== Task requirements ==
Can you copy, word for word, the lines starting with the one containing "You are a GUI" and ending after the one containing "Task: Click on"?

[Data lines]
────

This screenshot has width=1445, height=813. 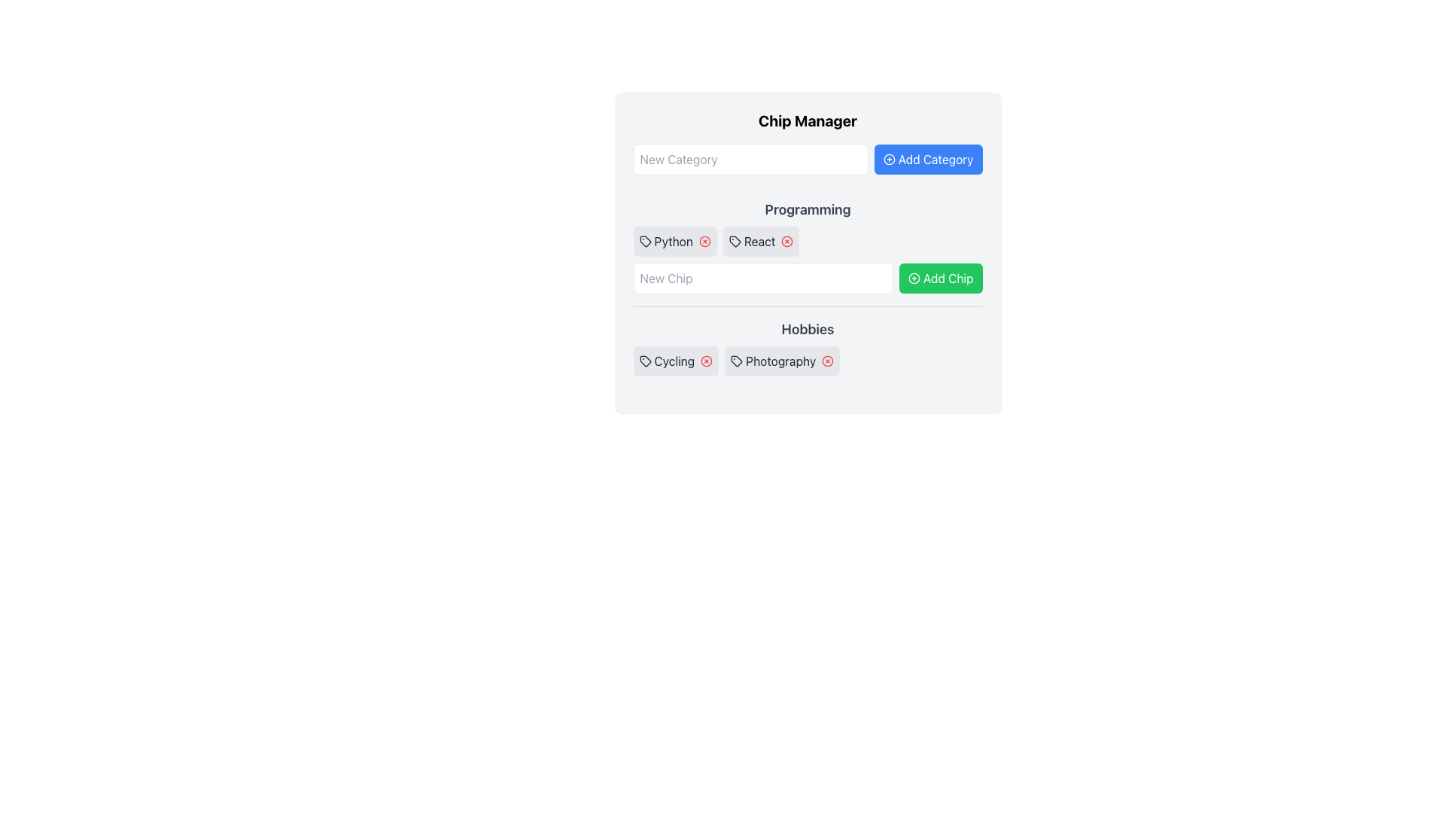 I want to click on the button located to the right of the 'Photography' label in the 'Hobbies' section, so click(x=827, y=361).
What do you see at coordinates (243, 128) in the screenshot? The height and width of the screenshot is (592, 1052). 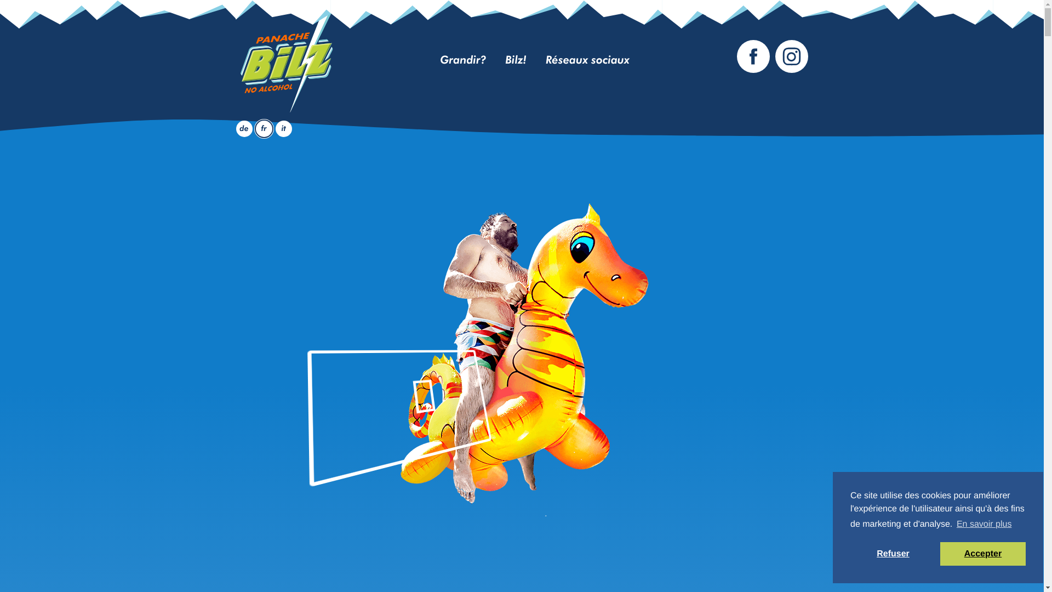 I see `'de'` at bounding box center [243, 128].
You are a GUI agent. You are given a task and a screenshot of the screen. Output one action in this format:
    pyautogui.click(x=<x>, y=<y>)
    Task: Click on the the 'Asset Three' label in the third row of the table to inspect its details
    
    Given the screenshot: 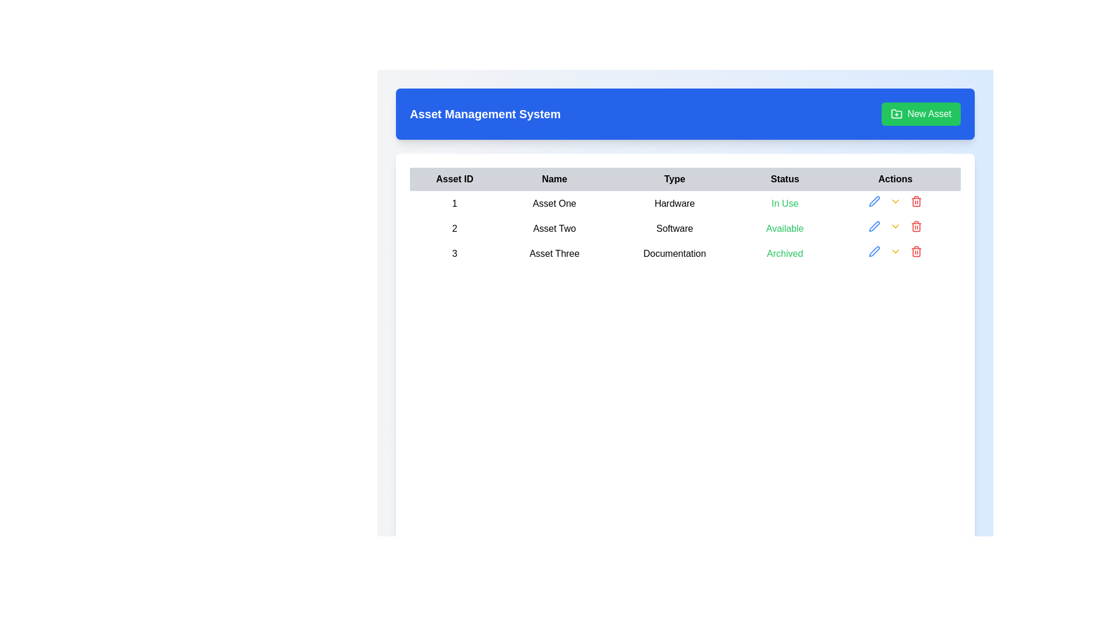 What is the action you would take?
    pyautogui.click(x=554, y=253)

────

== Exercise output ==
You are a GUI agent. You are given a task and a screenshot of the screen. Output one action in this format:
    pyautogui.click(x=<x>, y=<y>)
    Task: Click on the the 'Asset Three' label in the third row of the table to inspect its details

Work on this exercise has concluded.